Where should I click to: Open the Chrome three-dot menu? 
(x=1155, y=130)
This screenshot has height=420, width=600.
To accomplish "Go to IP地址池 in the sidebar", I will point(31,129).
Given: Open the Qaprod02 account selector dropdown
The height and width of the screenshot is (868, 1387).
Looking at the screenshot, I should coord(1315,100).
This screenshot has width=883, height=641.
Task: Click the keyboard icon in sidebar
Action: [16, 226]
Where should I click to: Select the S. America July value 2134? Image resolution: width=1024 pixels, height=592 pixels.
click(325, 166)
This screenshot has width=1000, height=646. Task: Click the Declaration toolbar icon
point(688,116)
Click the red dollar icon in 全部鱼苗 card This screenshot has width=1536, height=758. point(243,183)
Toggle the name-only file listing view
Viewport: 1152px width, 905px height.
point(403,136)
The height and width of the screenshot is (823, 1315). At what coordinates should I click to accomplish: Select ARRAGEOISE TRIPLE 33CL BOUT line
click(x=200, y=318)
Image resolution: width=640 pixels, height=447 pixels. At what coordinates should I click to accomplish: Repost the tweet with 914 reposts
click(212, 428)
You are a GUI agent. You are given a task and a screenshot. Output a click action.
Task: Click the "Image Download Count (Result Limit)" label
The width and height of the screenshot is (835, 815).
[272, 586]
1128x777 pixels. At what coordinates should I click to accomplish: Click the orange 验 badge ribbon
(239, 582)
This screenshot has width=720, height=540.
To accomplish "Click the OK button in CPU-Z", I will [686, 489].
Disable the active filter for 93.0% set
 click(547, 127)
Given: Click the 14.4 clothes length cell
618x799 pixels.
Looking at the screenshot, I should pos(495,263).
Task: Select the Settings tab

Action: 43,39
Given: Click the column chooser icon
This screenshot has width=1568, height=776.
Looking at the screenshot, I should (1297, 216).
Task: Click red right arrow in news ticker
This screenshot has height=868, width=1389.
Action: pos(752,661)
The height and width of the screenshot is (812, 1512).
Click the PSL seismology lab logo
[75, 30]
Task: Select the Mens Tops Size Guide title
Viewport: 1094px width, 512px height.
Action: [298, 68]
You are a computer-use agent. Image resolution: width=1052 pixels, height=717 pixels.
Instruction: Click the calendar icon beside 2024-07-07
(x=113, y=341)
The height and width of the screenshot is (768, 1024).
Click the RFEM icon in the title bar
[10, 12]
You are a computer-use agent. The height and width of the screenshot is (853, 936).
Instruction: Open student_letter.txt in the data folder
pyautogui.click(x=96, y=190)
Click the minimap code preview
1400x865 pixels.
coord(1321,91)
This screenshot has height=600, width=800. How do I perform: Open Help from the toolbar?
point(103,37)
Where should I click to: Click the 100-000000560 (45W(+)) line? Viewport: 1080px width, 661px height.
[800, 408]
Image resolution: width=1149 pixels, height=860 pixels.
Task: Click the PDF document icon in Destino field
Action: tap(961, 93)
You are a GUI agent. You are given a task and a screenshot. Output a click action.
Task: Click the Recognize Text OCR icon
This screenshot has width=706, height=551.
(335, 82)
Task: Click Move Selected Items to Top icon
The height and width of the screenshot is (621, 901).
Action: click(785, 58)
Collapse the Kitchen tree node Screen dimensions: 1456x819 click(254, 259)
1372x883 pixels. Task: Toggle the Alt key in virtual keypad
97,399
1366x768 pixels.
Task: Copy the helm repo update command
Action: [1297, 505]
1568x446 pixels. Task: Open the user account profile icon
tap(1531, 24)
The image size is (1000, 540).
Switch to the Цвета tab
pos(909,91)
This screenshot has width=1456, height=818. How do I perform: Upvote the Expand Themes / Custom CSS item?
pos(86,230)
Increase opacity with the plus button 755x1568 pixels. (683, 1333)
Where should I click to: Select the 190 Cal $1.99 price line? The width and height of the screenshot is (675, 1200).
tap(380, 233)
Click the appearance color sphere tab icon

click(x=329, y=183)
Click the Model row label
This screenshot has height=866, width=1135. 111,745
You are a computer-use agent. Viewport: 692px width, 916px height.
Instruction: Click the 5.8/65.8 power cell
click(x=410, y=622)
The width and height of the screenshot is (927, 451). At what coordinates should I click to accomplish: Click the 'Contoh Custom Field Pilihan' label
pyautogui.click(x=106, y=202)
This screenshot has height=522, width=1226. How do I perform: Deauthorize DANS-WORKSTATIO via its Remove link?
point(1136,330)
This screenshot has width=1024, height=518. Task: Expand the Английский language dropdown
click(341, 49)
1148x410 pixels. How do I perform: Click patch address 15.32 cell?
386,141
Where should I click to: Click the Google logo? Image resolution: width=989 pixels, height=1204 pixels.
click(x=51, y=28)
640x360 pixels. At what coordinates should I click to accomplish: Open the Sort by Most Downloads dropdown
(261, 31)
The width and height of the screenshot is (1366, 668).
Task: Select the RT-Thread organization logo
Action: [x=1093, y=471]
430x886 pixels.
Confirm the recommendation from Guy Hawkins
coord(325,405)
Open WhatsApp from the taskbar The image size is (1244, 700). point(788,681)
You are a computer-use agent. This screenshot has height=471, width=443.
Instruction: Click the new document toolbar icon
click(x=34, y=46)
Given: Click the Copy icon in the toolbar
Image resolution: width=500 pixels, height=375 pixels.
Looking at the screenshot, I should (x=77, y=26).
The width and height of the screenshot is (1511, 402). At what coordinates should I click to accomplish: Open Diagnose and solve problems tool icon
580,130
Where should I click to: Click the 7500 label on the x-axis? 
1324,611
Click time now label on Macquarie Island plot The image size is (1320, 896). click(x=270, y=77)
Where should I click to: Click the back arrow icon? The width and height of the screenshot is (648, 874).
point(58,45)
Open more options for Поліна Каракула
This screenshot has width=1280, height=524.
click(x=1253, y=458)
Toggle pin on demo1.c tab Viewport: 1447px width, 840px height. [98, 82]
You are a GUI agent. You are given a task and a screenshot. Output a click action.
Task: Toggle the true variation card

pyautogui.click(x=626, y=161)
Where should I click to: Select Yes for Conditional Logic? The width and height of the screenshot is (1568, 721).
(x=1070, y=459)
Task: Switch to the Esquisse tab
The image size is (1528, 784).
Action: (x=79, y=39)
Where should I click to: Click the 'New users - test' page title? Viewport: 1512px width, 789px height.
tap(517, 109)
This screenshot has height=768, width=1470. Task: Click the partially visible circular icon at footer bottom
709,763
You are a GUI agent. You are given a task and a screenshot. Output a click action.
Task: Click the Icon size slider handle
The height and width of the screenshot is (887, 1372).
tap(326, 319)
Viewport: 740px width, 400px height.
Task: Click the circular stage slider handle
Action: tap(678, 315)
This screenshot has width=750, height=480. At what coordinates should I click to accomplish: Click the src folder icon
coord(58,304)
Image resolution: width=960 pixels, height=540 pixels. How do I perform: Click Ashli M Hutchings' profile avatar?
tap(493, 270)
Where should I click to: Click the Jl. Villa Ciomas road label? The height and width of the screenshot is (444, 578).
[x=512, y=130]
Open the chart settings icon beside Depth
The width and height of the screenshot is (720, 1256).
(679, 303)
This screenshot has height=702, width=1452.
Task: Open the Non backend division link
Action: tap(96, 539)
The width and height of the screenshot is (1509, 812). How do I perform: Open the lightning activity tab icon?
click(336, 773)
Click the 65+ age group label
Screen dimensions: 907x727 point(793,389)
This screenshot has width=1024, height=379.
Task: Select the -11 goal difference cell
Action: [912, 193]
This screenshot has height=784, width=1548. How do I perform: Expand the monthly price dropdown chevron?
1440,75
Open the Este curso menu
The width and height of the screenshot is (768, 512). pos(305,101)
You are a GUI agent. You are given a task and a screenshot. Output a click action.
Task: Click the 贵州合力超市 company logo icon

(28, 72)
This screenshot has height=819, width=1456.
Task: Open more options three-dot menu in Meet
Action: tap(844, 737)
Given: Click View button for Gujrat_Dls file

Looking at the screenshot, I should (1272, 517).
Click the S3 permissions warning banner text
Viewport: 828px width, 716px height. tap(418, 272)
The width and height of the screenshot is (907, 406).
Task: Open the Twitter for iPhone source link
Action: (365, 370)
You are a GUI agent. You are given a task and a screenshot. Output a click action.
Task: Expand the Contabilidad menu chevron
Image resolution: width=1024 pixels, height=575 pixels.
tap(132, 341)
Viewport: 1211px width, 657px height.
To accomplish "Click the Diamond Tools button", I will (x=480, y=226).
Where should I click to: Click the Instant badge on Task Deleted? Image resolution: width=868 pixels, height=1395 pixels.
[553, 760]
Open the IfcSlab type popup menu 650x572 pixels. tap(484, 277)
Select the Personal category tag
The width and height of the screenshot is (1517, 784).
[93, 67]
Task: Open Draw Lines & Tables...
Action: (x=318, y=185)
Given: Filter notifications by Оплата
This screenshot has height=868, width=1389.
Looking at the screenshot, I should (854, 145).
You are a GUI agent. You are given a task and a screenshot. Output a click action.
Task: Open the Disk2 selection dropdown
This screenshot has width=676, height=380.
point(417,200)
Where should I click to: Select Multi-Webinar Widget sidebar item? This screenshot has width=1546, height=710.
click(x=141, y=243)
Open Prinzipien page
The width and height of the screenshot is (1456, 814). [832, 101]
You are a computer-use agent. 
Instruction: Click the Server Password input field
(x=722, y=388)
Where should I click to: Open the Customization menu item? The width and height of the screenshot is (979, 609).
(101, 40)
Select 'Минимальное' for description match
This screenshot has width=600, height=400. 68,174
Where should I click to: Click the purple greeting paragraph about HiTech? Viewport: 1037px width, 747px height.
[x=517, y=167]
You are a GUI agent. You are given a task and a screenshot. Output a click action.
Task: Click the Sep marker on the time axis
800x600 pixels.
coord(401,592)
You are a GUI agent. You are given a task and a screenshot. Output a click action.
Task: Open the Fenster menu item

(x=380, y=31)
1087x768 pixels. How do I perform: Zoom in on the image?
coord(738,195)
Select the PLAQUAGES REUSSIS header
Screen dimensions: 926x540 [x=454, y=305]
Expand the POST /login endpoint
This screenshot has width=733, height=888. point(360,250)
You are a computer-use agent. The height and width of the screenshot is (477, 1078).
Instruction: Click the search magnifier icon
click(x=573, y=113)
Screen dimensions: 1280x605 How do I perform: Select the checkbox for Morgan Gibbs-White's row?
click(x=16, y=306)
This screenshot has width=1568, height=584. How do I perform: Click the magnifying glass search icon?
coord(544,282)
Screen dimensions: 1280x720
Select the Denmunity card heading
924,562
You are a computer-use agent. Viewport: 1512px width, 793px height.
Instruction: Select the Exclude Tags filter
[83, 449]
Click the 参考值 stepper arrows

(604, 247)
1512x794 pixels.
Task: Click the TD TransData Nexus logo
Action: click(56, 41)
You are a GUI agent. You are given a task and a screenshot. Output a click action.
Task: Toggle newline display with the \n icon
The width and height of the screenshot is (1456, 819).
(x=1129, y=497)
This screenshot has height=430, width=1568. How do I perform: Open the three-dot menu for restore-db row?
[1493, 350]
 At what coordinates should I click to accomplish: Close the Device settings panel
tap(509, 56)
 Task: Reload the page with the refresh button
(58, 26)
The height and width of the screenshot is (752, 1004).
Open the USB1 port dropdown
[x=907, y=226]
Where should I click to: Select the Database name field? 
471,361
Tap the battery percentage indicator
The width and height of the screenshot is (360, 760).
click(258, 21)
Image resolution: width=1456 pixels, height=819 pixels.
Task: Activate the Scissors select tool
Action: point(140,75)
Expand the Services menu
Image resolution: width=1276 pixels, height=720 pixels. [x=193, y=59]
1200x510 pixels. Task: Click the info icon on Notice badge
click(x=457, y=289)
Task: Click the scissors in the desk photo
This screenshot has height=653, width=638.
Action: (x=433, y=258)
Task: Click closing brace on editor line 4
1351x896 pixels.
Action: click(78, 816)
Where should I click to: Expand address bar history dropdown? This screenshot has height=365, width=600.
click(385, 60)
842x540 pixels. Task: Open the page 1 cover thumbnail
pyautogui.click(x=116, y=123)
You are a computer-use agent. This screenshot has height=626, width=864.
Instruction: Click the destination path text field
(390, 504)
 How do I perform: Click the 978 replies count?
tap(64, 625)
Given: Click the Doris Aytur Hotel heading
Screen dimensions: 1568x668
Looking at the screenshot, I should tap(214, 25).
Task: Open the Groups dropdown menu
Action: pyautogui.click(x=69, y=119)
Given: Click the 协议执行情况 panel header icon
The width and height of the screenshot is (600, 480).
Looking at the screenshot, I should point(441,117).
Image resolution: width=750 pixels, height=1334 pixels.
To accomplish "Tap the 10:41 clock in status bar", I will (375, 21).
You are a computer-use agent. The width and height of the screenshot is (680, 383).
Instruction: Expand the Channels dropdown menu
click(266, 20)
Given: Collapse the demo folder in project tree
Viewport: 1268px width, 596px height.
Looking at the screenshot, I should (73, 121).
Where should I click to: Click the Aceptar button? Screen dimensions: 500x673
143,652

━━━

= Short exercise =
Copy out the data verbatim, beginning at the line containing "The height and width of the screenshot is (752, 1004)." and ending at the line containing "Looking at the screenshot, I should (73, 121).", both lines included.

= Expected output =
The height and width of the screenshot is (752, 1004).
Open the USB1 port dropdown
[x=907, y=226]
Where should I click to: Select the Database name field? 
471,361
Tap the battery percentage indicator
The width and height of the screenshot is (360, 760).
click(258, 21)
Image resolution: width=1456 pixels, height=819 pixels.
Task: Activate the Scissors select tool
Action: point(140,75)
Expand the Services menu
Image resolution: width=1276 pixels, height=720 pixels. [x=193, y=59]
1200x510 pixels. Task: Click the info icon on Notice badge
click(x=457, y=289)
Task: Click the scissors in the desk photo
This screenshot has height=653, width=638.
Action: (x=433, y=258)
Task: Click closing brace on editor line 4
1351x896 pixels.
Action: click(78, 816)
Where should I click to: Expand address bar history dropdown? This screenshot has height=365, width=600.
click(385, 60)
842x540 pixels. Task: Open the page 1 cover thumbnail
pyautogui.click(x=116, y=123)
You are a computer-use agent. This screenshot has height=626, width=864.
Instruction: Click the destination path text field
(390, 504)
 How do I perform: Click the 978 replies count?
tap(64, 625)
Given: Click the Doris Aytur Hotel heading
Screen dimensions: 1568x668
Looking at the screenshot, I should tap(214, 25).
Task: Open the Groups dropdown menu
Action: pyautogui.click(x=69, y=119)
Given: Click the 协议执行情况 panel header icon
The width and height of the screenshot is (600, 480).
Looking at the screenshot, I should point(441,117).
Image resolution: width=750 pixels, height=1334 pixels.
To accomplish "Tap the 10:41 clock in status bar", I will (375, 21).
You are a computer-use agent. The width and height of the screenshot is (680, 383).
Instruction: Expand the Channels dropdown menu
click(266, 20)
Given: Collapse the demo folder in project tree
Viewport: 1268px width, 596px height.
Looking at the screenshot, I should (73, 121).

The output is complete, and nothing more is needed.